A Look Back At The Washington Capitals 1993-94 Season – Ups and Downs and Hunting for Playoff Success

Photo: NHL (Capitals)

Going into the 1993-94 season, the Washington Capitals had made the playoffs for eleven consecutive seasons but had never won the Stanley Cup and only advanced to the Conference Finals one time throughout that period.

The Capitals ended the 1992-93 season, frustratingly. During Game 6 of the playoffs against the New York Islanders, Dale Hunter took out his frustration with a hit on Pierre Turgeon that caused injury. NHL Commissioner Gary Bettman suspended him for a then record 21 games so the Caps would be sans Hunter until late November.

It was also a season where several players were in the option year of their contracts, including their Captain Kevin Hatcher, Sylvain Cote, Dmitri Khristich, Mike Ridley, and Alan May.


The Capitals appeared rudderless without Dale Hunter, losing their first six games of the 1993-94 season. At that point of the season, the only teams with no points were the Capitals and the San Jose Sharks, who was a third-year expansion team famous for their futility.

After six games, the Capitals had allowed a league-worst 30 goals against, but finally got their first win, 4-3 against the Buffalo Sabres on October 16. They ended up winning five of their last six games of the month to improve their record at the end of October was 6-7-0.


The winning streak that started in October continued through November and ultimately reached six games. After their fifth straight win, a 2-1 victory over the Quebec Nordiques, they pushed above the .500 mark. The sixth and last win of the streak was a 4-1 win against the Tampa Bay Lightning, which featured goals by all three of their leading scorers. Peter Bondra, Dimitri Khristich, and Randy Burridge.

Photo: NHL (Capitals)

Unfortunately they won just once more in November, with six losses and one tie.
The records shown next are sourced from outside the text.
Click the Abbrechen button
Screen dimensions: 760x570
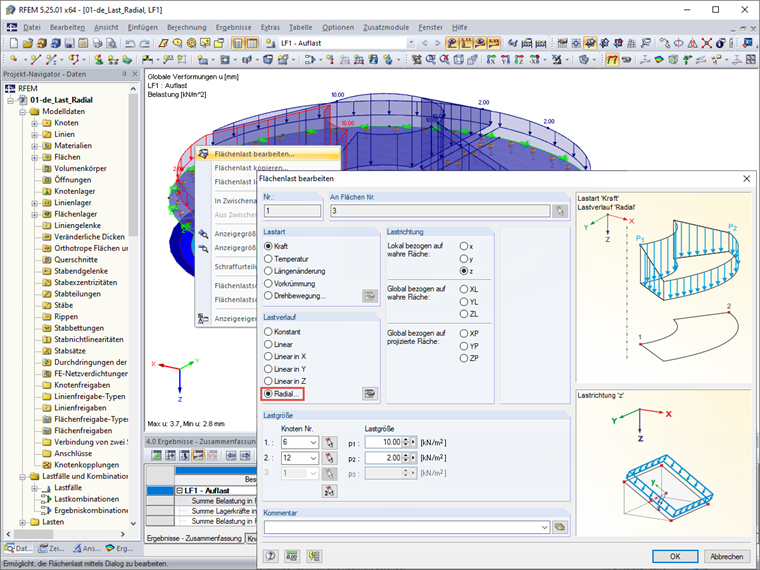(725, 556)
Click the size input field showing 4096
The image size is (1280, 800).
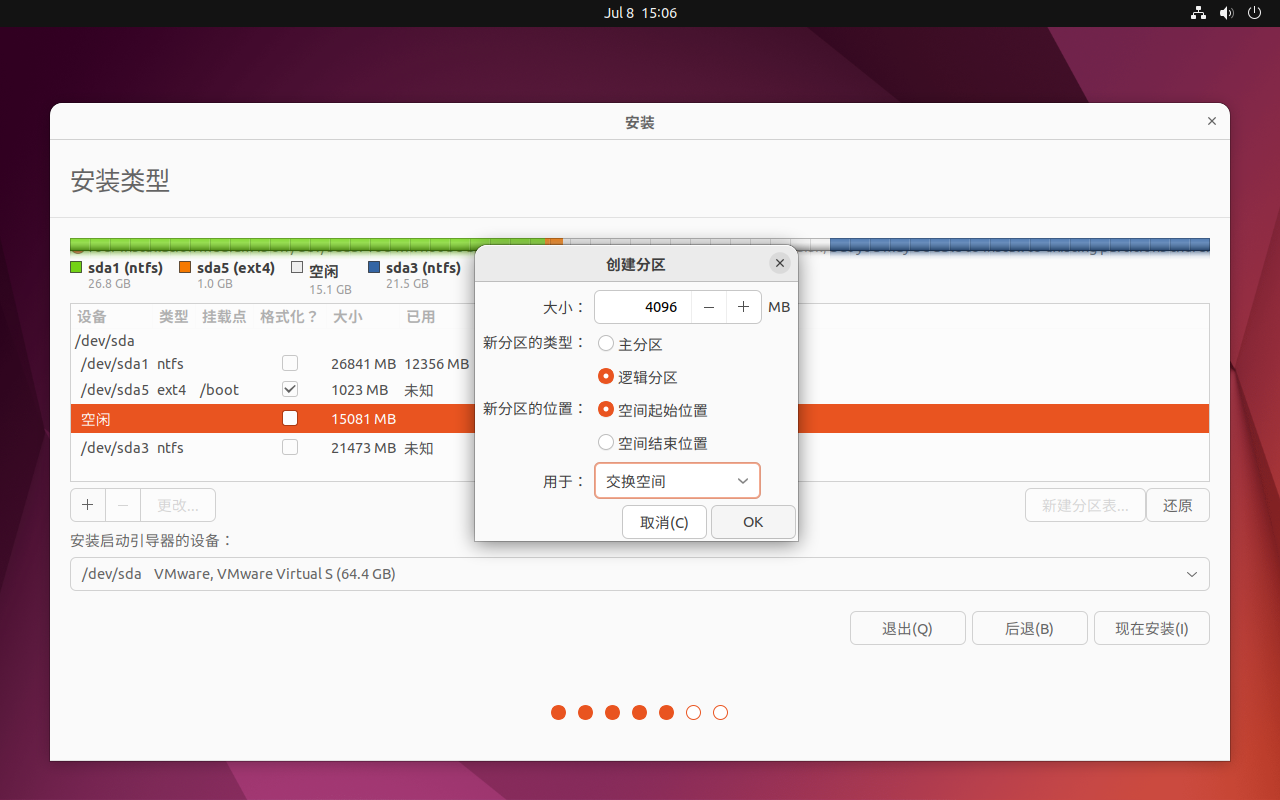point(643,307)
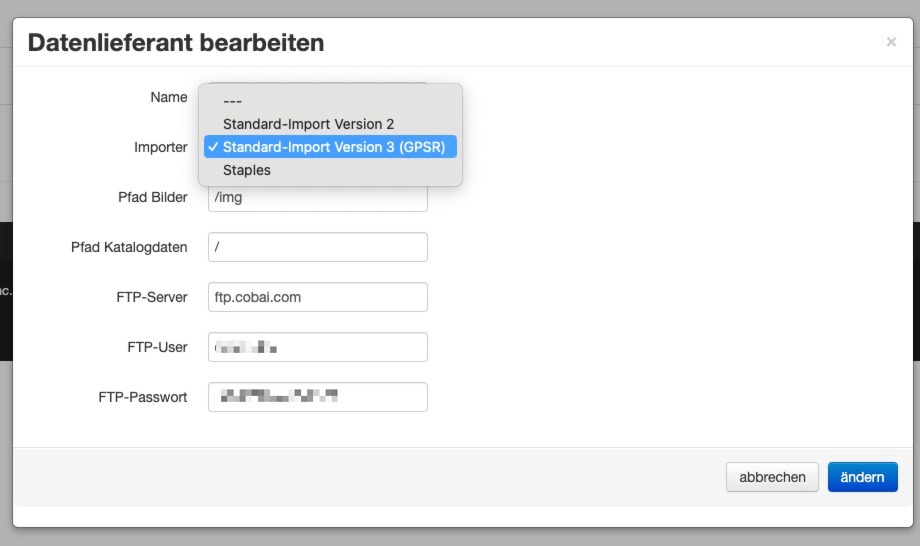Focus the Pfad Katalogdaten text field
The image size is (920, 546).
(x=317, y=247)
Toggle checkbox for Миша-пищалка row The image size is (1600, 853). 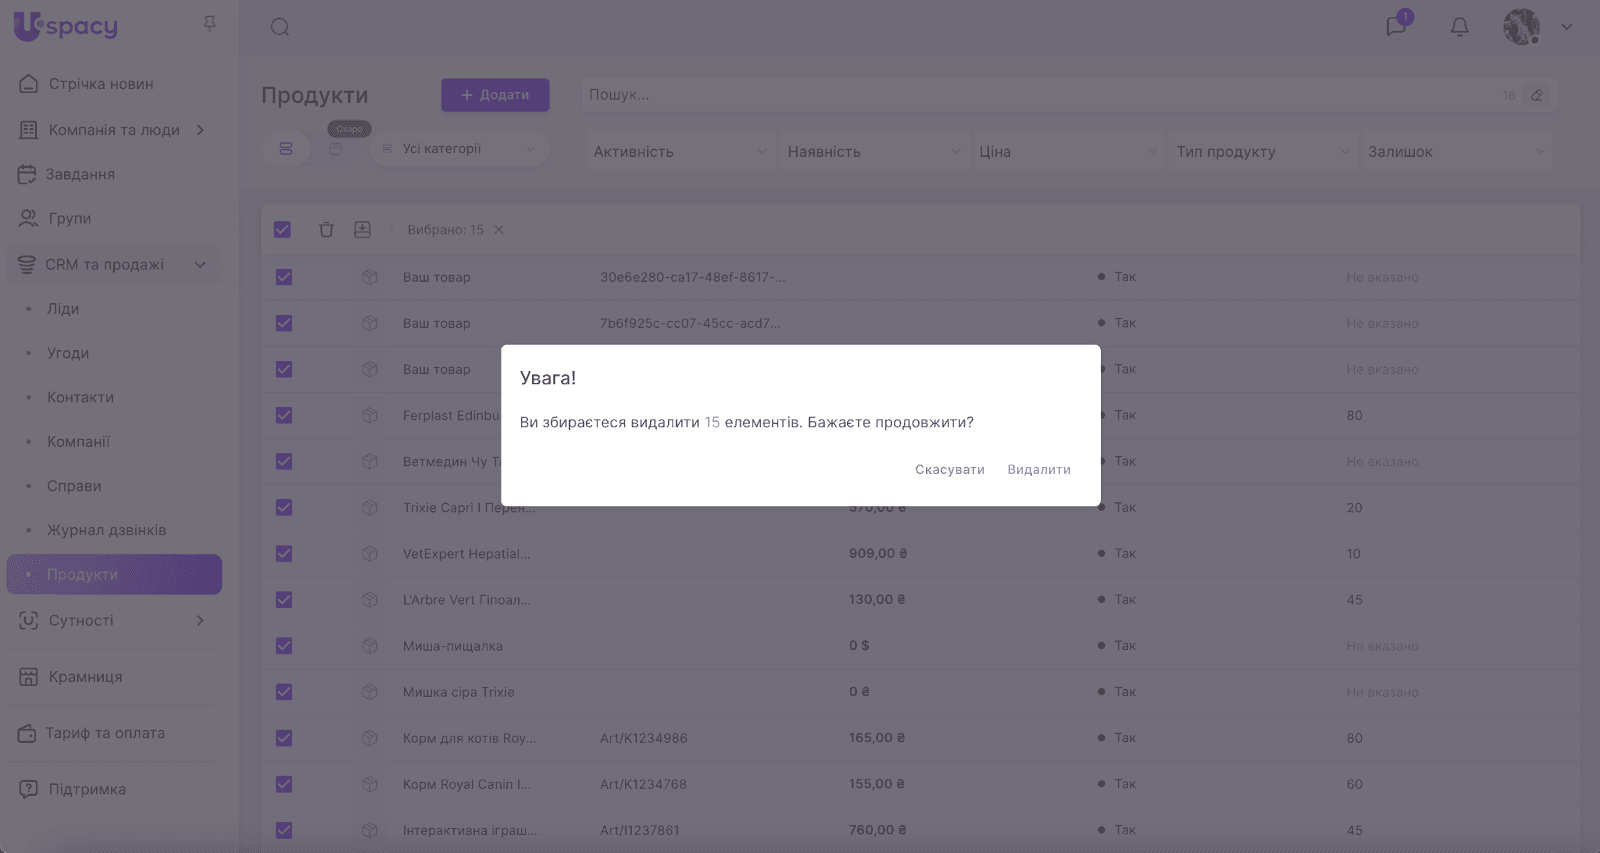click(x=284, y=646)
On November 26 against the Pittsburgh Penguins, Dale Hunter finally returned to the lineup but then Peter Bondra was slashed in the hand, knocking him out of the lineup.

In Hunter’s second game back, a 3-1 loss against the New York Rangers, Alexei Kovalev of the Rangers clipped him from behind, causing a knee injury. Their record for November was 4-6-1 and for the season overall was 10-13-1.
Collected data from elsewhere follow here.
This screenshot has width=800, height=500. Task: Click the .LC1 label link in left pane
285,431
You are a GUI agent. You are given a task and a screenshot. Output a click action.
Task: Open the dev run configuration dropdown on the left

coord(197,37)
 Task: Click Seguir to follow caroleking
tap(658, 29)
It turned out that Bondra’s sore hand was a fracture and he would be out until December 26. Meanwhile, Hunter was out until December 23 with his injured knee. Unfortunately there was more bad news on the injury front. On December 23, in a 1-0 loss against the New York Rangers, Kevin Hatcher, their Captain and top defenseman, broke his hand. This further decimated their defensive corps since Al Iafrate was also out with injury. Their record for December was 7-4-2, with their record for the season at 17-17-3.

Photo: NHL (Capitals)


The Caps started out the month with a 5-5 tie and a blowout 8-2 loss against the Boston Bruins. After that were two wins followed by two losses. After a 4-0 win against the Quebec Nordiques on January 15, the Caps proceeded to lose four in a row. After their third consecutive loss, a 3-1 loss on January 25, the team fired Head Coach Terry Murray and replaced him with Jim Schoenfeld, who had formerly coached the Buffalo Sabres and the New Jersey Devils.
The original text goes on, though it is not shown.